*** Opening DATA EXCERPTS ***
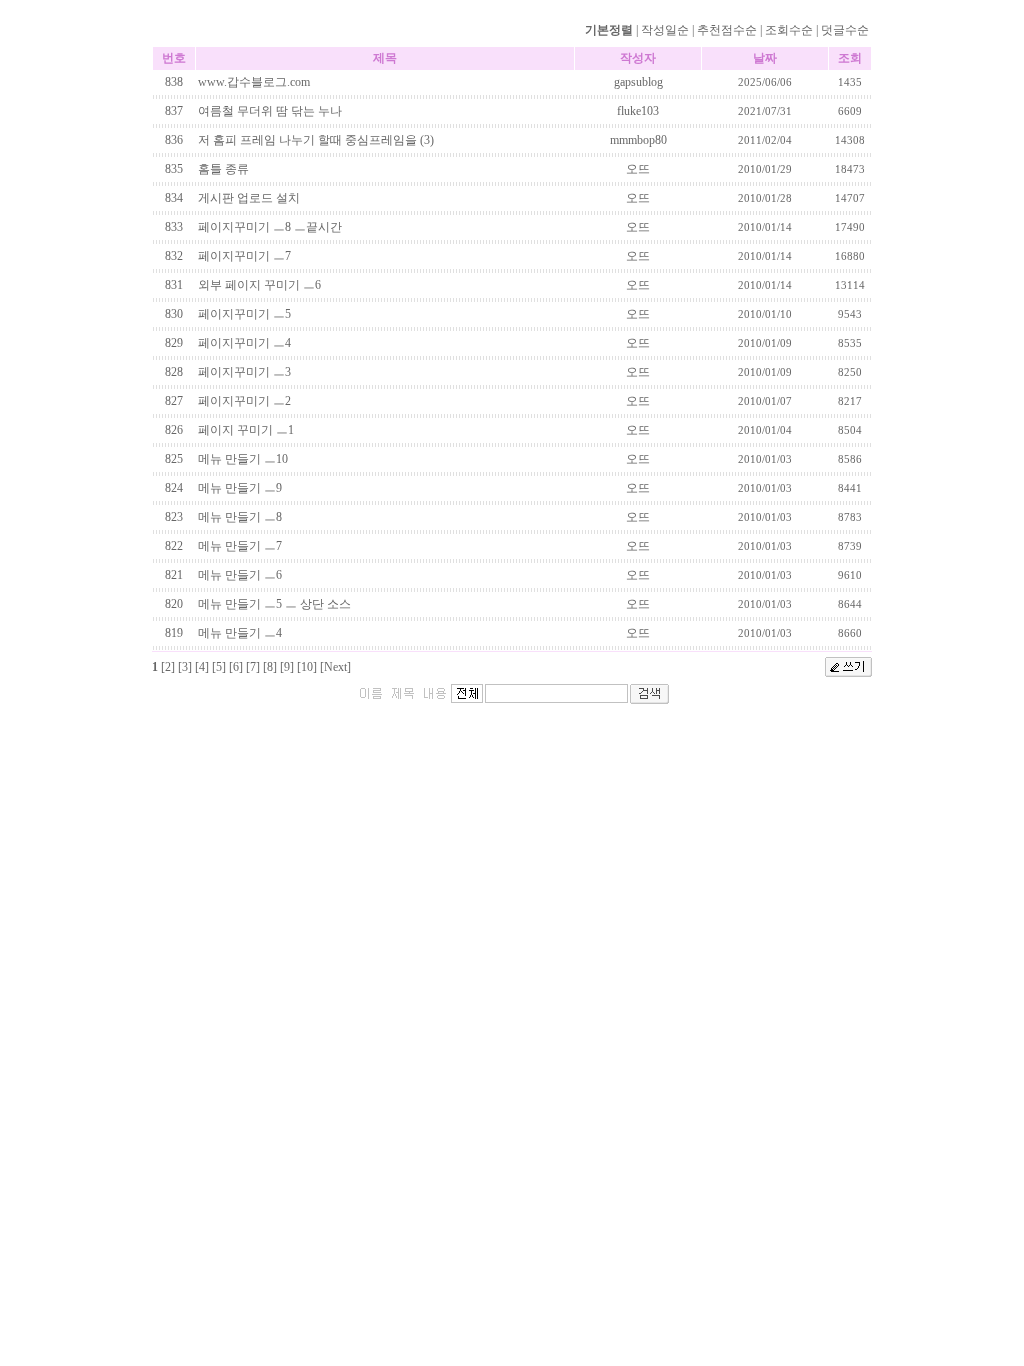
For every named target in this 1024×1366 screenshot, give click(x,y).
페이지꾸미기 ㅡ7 (244, 256)
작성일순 (665, 30)
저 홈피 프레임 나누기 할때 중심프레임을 (307, 140)
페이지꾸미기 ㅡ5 (244, 314)
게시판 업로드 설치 (249, 198)
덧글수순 (845, 30)
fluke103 (638, 111)
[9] (287, 667)
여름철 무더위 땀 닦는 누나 (270, 111)
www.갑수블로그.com (254, 82)
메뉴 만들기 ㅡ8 (240, 517)
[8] (270, 667)
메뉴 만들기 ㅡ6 (240, 575)
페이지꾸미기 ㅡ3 (244, 372)
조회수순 (789, 30)
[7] (253, 667)
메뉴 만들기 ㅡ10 (243, 459)
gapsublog (638, 82)
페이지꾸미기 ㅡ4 (244, 343)
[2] (168, 667)
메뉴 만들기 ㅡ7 (240, 546)
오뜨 (638, 169)
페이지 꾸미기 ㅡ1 (246, 430)
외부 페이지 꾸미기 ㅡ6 (259, 285)
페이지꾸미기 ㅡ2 (244, 401)
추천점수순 (727, 30)
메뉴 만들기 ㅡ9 (240, 488)
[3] (185, 667)
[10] (307, 667)
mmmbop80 (638, 140)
*** Closing DATA EXCERPTS ***
DESCRIPTION OF THE TASK
An exact copy is needed of the lines from the one containing "게시판 업로드 설치 (249, 198)" through the end of the records.

WRITTEN ANSWER
게시판 업로드 설치 (249, 198)
덧글수순 (845, 30)
fluke103 (638, 111)
[9] (287, 667)
여름철 무더위 땀 닦는 누나 (270, 111)
www.갑수블로그.com (254, 82)
메뉴 만들기 ㅡ8 (240, 517)
[8] (270, 667)
메뉴 만들기 ㅡ6 (240, 575)
페이지꾸미기 ㅡ3 (244, 372)
조회수순 (789, 30)
[7] (253, 667)
메뉴 만들기 ㅡ10 (243, 459)
gapsublog (638, 82)
페이지꾸미기 ㅡ4 (244, 343)
[2] (168, 667)
메뉴 만들기 ㅡ7 (240, 546)
오뜨 (638, 169)
페이지 꾸미기 ㅡ1 (246, 430)
외부 페이지 꾸미기 ㅡ6 (259, 285)
페이지꾸미기 ㅡ2 (244, 401)
추천점수순 (727, 30)
메뉴 만들기 ㅡ9 (240, 488)
[3] (185, 667)
[10] (307, 667)
mmmbop80 (638, 140)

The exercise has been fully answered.